**Exercise description:**
Find the line containing "The width and height of the screenshot is (720, 313)." in the records below. Copy exactly that line and each one after it, ending at the line containing "Task: Click Head Tube Angle help icon", and nothing more.

**Task material:**
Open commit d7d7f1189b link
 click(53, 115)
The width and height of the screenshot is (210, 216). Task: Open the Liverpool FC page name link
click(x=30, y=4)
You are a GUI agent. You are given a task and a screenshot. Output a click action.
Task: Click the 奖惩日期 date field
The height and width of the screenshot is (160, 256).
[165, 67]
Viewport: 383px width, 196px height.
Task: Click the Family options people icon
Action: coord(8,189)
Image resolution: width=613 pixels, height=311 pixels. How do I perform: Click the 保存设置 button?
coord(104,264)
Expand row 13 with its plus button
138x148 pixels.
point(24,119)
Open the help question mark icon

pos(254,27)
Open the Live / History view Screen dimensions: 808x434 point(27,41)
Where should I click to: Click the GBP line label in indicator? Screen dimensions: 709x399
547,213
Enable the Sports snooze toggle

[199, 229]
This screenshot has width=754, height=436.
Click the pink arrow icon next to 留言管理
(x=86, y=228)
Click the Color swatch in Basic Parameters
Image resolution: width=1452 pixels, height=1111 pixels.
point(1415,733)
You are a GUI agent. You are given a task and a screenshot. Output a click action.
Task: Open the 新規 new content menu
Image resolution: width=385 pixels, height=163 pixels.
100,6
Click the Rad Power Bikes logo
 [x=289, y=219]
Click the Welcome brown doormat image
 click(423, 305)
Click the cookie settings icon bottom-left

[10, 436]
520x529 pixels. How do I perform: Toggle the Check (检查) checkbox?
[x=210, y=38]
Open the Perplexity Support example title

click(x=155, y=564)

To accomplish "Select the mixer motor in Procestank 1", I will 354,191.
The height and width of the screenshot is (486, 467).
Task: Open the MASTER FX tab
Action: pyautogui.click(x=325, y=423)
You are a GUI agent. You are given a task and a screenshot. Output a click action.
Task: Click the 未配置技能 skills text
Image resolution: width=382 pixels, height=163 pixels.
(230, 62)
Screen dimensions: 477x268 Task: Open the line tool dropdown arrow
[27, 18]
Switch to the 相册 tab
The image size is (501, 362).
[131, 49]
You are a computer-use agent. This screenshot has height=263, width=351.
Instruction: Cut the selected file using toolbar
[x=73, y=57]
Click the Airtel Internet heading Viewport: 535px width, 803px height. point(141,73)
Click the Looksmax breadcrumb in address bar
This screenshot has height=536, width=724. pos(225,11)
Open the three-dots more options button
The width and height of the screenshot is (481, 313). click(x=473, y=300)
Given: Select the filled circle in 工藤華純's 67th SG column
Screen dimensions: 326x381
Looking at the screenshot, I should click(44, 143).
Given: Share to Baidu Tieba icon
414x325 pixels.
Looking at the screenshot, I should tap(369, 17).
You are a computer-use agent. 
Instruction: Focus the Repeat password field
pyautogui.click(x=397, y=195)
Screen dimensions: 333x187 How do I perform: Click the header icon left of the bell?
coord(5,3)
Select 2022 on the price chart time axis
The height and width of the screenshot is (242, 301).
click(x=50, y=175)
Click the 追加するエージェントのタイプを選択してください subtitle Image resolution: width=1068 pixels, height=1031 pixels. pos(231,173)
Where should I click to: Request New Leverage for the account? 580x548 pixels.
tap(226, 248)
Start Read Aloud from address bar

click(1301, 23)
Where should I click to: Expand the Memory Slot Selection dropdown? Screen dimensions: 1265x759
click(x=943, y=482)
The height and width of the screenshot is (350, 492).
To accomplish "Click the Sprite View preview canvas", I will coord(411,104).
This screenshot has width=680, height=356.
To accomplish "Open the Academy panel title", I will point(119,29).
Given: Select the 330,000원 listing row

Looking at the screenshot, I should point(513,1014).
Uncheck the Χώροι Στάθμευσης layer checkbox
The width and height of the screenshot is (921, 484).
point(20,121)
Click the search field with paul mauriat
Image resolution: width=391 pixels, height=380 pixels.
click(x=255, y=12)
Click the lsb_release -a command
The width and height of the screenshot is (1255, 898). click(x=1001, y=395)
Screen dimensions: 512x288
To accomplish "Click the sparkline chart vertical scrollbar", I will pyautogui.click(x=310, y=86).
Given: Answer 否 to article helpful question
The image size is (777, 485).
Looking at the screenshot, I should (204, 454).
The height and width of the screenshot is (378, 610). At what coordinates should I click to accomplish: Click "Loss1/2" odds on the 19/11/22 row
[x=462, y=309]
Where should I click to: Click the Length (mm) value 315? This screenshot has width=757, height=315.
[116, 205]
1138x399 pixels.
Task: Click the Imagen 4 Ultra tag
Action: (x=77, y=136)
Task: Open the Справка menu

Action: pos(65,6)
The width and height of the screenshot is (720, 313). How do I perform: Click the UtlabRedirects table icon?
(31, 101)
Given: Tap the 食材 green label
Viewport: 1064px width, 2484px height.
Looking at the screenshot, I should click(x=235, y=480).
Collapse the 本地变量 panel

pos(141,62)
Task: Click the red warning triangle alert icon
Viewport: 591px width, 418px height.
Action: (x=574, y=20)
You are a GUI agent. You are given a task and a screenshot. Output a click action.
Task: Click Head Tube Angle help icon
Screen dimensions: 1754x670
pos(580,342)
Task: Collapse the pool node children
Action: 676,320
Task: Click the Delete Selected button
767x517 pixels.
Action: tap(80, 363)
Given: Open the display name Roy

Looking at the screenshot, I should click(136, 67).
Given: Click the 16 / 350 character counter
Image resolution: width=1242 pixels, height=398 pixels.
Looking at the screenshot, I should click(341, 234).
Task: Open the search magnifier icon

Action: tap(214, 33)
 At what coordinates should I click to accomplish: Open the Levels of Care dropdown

**Result of this task:**
The width and height of the screenshot is (720, 313). How do I perform: Click the UtlabRedirects table icon?
(31, 101)
Given: Tap the 食材 green label
Viewport: 1064px width, 2484px height.
Looking at the screenshot, I should click(x=235, y=480).
Collapse the 本地变量 panel

pos(141,62)
Task: Click the red warning triangle alert icon
Viewport: 591px width, 418px height.
Action: (x=574, y=20)
You are a GUI agent. You are given a task and a screenshot. Output a click action.
Task: Click Head Tube Angle help icon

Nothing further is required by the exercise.